Publication Title: "Expert Corner: A Unique Coexistence of an Indigenous Tribe (Adivasi) with Tigers in the Western Ghats of India."
Posted on the Biodiversity and Ecosystem Services Network, this new article suggests 'new perspectives to conservation'. The relationship between the people and the land was built through conversations with the Soligas, an Indian Adivasi tribe, and Dr. Madegowda, a senior researcher at the Ashoka Trust for Research in Ecology and the Environment.
- Kamaljit Sangha, IUCN CEESP Co-Chair Local Economies, Communities, and Nature Specialist group
- Dr. M. Balasubramanian, Assistant Professor at the Institute for Social and Economic Change, Bangalore
- Dr. C. Madegowda, Senior Researcher and Coordinator at the Ashoka Trust for Reserach in Ecology and the Environment
Excerpt from the original article:
The Soligas’ ability to live with wildlife over the centuries and sustainably manage the Biligiri Hills region by applying a range of traditional practices (such as recognizing bird voices and flight patterns as indicators of rainfall, the presence of tigers or elephants and worshipping plants and animals to preserve biodiversity) suggests the need to learn from their successful human-wildlife coexistence. Passing on tribal knowledge and strategies (e.g., managing weed and fire, protecting the diversity of plants and understanding animal behaviour and calls etc.) is essential not only for guiding future tribal generations but also for offering insights into forest and wildlife conflict management practices by forest managers and other conservation officials.
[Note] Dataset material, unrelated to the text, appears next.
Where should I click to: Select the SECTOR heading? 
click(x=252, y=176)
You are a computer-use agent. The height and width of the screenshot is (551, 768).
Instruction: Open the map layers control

For example, the management of the Biligiri region by the Soligas is proven to deliver several important ecosystem services for the public, such as fresh and clean air and water to the nearby highly populated areas, sequestration of CO2 and abatement of climate change and prevention of wildfires and soil erosion to protect the cropping areas in the downstream areas. The Soligas’ long-standing harmony with wildlife in the Biligiri Hills underscores the potential benefits of incorporating tribal communities’ traditional knowledge into future conservation strategies.